En l’espèce, Le tiers demandeur n’est pas membre de la famille du patient et si le fait qu’il s’agisse de la mère de son fils permet de considérer qu’elle justifie de relations antérieures à la demande avec le malade, cela ne lui donne pas automatiquement qualité pour agir dans l’intérêt du malade, circonstance qui ne peut s’apprécier que dans chaque espèce. Cette qualité serait reconnue à la compagne du patient mais pas nécessairement à une ex compagne.
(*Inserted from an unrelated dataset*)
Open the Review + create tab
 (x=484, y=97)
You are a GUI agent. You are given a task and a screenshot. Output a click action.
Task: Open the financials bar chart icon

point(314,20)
Or le seul élément objectif dont on dispose en l’espèce, en dehors du fait qu’elle ne se présente pas comme la compagne du patient est son adresse qui est distincte de celle du patient.
Dès lors faute d’indication sur ce qui donne qualité à agir au tiers dans l’intérêt du malade, la décision sera déclarée irrégulière, l’atteinte aux droits du patient étant évidente.
Par avis médical motivé du Dr [N] en date du 18 juillet 2024 joint à la saisine, le médecin indique que la patiente présente toujours des troubles (fluctuance des troubles : épisode de tension psychique importante le 17 avec persécution et interprêtation vis à vis des patients et des soignants) et le maintien de l’hospitalisation complète est préconisé compte tenu de la faible adhésion aux soins.
Il convient de différer la levée de 24 h maximum pour permettre la mise en place d’un programme de soins.
PAR CES MOTIFS,
Statuant publiquement, par décision rendue en premier ressort,
Ordonnons la mainlevée de l’hospitalisation complète de [G] [B] ;
Disons que la mainlevée prendra effet dans un délai maximal de vingt-quatre heures à compter de la présente décision, afin qu'un programme de soins puisse, le cas échéant, être établi en application du II de l'article L. 3211-2-1 du Code de la santé publique ;
Rappelons que dès l'établissement de ce programme ou à l'issue du délai de vingt quatre heures précité, la mesure d'hospitalisation complète prendra fin ;
Rappelons que cette décision peut être frappée d’appel dans un délai de 10 jours à compter du jour de réception de sa notification et que le recours doit être formé par déclaration motivée transmise par tout moyen au greffe de la cour d’appel de Rennes ;
Disons que la présente décision est assortie de plein droit de l’exécution provisoire,
Laissons les dépens à la charge du Trésor Public.
La Greffière Le Juge des libertés et de la détention
Claire HALES-JENSEN Stéphane VAUTIER
Copie conforme de la présente ordonnance a été délivrée le 23 Juillet 2024 à :
- M. [G] [B]
- Me Marie DROUET
- M. le Procureur de la République
- Monsieur le Directeur du CH UNIVERSITAIRE DE [2]
Avis de la présente ordonnance a été donné à :
- Madame [J] [T]
La Greffière,
( ) Avis de la présente ordonnance, non conforme à ses réquisitions à été donnée à Monsieur le procureur de la République le :
Le greffier,
( ) Nous , procureur de la République près le tribunal judiciaire de NANTES déclarons interjeter appel de la présente ordonnance et saisir Monsieur le Premier Président de la Cour d’appel de RENNES d’une demande d'effet suspensif.
Le à heures
Le procureur de la République,
( ) Nous , procureur de la République près le tribunal judiciaire de NANTES déclarons ne pas nous opposer à la mise à exécution de la présente ordonnance.
Le à heures .
Le procureur de la République,
( ) Nous , greffier, constatons que le à heures , Monsieur le procureur de la République n’a pas formé d'appel suspensif.